According to the Ministry of Finance, State budget revenues in 2016 were expected to reach VND1,014.5 trillion ($45.08 billion), of which budget collections from crude oil products would top VND54.5 trillion ($2.4 billion), with an output of 14.02 million tonnes.
Total budget spending is forecast to be VND1,273 trillion ($56.57 billion). Budget overspending is expected to reach an estimated VND254 trillion ($11.28 billion), equal to 4.95 per cent of GDP.
Attending the event, Deputy Prime Minister Vu Van Ninh asked the finance ministry to implement tight fiscal policies in order to support production and business, continue stabilising the macro economy, control inflation and enhance the competitiveness of the country's economy.
Ninh said the ministry should review the expenditure of the State budget, adding that spending was increasing too rapidly and many localities were wasting their budgets.
According to the ministry, the nation's public debt was estimated at 61.3 per cent of GDP by the year end, within the Government's limit of 65 per cent.

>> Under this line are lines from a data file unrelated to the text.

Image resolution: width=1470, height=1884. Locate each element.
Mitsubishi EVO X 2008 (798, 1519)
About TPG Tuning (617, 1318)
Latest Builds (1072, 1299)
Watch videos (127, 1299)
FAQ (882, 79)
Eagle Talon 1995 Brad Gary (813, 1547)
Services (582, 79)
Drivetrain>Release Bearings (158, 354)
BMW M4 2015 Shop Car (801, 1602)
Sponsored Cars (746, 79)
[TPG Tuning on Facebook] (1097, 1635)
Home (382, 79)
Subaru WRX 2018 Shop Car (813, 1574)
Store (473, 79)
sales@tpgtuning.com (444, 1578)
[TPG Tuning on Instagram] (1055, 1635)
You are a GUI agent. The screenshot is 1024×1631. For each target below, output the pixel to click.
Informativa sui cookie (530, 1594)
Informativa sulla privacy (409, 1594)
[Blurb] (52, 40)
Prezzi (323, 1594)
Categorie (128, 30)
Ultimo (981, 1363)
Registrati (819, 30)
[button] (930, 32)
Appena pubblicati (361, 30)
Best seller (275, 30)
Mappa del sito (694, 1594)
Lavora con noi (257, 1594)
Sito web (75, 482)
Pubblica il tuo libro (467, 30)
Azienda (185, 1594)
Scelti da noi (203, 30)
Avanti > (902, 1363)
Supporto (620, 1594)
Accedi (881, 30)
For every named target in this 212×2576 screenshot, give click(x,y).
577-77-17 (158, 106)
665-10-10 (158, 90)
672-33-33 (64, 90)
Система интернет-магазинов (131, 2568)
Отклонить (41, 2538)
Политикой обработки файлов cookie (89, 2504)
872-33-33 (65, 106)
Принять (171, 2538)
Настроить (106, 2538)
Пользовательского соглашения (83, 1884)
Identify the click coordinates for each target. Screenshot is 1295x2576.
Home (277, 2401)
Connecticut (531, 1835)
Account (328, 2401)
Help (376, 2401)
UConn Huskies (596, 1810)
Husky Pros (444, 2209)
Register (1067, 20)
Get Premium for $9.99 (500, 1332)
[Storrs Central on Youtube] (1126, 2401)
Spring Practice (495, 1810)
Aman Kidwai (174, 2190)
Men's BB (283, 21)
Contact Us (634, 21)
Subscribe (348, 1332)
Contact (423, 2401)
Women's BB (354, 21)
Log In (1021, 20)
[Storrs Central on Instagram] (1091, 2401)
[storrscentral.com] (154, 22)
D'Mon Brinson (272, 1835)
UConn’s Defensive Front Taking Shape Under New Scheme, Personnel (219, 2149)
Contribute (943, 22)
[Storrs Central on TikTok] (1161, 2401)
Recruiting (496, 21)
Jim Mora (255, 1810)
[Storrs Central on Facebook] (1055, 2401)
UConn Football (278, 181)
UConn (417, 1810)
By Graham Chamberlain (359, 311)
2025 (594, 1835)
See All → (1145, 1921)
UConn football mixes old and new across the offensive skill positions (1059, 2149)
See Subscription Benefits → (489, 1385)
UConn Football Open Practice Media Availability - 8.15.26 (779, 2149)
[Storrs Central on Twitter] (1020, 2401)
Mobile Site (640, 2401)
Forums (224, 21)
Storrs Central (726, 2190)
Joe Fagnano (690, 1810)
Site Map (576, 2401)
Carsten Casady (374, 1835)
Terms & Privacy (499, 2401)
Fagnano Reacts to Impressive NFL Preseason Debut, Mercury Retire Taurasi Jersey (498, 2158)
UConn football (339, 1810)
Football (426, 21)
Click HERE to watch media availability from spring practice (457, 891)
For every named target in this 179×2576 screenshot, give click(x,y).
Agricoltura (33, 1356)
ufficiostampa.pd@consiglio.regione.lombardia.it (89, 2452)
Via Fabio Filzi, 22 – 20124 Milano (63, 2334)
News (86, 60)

Ninh said that public debt was growing because of the rising demand for development and investment. Considering the current structure of public debt, Ninh said domestic debts with short-term, high interest rates were adding pressure to public debt.
Ninh order the ministry to keep a close tab on State budget spending, market prices and public debts, while fine-tuning policies on taxation, customs, budgets, corporate financial management, the securities market and accounting-auditing services in line with economic restructuring.
Minister of Finance Dinh Tien Dung said the finance sector would continue to supervise lending and loan repayments, particularly new loans, to ensure the debt ratio stayed within the permitted level. At the same time, it would tightly monitor the use of capital from these sources.
Dung also suggested raising the ratio of long-term and low-interest loans to help restructure public debt.